§ Your instructions
Every line from the start of the records below to the line containing "Task: Select the Cash debit amount $3,360" should be retyped exactly, that line included, and no others.
:: Exercise material
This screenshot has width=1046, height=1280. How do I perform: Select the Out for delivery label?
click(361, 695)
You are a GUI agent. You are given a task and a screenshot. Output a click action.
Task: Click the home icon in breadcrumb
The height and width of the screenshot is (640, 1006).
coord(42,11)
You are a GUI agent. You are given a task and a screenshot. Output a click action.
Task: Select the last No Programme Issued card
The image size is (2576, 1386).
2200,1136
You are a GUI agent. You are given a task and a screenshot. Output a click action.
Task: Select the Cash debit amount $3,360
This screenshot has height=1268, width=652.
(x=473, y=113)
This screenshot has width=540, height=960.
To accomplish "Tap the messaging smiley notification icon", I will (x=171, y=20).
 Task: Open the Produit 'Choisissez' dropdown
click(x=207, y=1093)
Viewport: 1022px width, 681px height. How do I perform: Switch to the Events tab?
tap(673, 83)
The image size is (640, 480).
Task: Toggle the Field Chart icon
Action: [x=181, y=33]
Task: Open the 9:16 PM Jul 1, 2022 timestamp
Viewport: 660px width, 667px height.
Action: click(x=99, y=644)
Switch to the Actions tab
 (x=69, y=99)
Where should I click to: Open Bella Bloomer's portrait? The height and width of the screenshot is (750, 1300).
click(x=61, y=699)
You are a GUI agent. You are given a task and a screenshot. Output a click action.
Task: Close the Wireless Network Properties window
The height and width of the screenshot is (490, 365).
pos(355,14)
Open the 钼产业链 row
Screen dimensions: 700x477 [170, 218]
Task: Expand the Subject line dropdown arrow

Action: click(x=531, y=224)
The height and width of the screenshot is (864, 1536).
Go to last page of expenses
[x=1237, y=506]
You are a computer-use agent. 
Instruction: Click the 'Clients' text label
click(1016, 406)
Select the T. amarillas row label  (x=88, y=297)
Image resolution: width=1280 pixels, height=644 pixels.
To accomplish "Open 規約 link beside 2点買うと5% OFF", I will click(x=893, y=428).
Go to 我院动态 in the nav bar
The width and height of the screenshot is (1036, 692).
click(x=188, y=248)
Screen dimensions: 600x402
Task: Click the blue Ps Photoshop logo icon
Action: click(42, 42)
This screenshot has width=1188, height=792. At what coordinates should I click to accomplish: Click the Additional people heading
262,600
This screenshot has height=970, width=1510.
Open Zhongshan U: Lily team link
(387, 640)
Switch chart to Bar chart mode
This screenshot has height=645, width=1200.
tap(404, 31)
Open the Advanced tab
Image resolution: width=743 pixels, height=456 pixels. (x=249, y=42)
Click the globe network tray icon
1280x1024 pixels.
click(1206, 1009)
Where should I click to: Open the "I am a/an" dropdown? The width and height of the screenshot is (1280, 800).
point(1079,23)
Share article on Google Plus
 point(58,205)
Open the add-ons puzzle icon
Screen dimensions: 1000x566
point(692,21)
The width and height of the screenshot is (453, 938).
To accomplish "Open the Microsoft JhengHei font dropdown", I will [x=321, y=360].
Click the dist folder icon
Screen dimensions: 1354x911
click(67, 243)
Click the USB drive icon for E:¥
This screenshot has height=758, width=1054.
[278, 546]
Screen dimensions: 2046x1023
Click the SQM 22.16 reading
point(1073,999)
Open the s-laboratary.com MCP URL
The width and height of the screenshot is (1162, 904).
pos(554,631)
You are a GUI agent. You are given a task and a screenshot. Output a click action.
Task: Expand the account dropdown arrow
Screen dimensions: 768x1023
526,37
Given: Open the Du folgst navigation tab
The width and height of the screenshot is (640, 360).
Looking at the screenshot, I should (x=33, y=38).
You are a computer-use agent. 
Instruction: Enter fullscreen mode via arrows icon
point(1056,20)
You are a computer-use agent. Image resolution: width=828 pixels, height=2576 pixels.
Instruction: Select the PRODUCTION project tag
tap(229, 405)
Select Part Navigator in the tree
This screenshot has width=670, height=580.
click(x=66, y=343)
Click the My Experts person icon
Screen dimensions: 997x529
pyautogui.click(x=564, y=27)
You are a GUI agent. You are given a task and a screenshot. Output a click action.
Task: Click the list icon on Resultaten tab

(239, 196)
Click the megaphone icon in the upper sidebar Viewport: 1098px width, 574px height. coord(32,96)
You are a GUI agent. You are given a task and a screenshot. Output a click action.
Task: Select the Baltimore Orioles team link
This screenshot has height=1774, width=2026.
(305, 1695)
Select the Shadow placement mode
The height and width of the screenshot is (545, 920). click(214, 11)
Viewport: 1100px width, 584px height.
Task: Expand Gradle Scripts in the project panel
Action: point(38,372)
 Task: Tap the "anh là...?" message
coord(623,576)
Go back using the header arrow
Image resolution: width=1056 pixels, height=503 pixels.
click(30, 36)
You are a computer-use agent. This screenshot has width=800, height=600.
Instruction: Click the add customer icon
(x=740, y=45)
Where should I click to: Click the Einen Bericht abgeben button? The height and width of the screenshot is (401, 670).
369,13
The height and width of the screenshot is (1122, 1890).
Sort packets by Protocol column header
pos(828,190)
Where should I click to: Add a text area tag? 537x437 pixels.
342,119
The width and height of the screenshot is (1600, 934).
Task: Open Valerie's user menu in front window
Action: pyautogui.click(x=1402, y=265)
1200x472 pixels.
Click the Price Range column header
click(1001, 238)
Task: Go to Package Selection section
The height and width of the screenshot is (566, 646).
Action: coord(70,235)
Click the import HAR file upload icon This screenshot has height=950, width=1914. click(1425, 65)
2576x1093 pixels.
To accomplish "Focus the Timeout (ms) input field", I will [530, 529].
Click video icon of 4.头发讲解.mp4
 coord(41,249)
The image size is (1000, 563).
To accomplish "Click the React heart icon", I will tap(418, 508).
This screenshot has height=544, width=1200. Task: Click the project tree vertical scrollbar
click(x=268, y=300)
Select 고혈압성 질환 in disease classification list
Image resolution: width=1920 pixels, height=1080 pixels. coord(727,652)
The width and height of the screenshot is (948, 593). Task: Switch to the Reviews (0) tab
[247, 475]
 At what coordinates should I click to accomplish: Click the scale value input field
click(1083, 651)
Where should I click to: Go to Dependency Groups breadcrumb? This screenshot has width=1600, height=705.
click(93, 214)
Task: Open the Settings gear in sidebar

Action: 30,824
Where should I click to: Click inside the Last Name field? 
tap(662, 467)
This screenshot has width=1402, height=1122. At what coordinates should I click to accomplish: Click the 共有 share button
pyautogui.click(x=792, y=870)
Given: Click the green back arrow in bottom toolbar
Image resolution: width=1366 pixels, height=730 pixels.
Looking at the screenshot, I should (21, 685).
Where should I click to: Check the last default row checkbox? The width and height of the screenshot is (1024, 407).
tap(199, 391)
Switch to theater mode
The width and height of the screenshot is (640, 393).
::::
§ Result of the task
This screenshot has width=1046, height=1280. How do I perform: Select the Out for delivery label?
click(361, 695)
You are a GUI agent. You are given a task and a screenshot. Output a click action.
Task: Click the home icon in breadcrumb
The height and width of the screenshot is (640, 1006).
coord(42,11)
You are a GUI agent. You are given a task and a screenshot. Output a click action.
Task: Select the last No Programme Issued card
The image size is (2576, 1386).
2200,1136
You are a GUI agent. You are given a task and a screenshot. Output a click action.
Task: Select the Cash debit amount $3,360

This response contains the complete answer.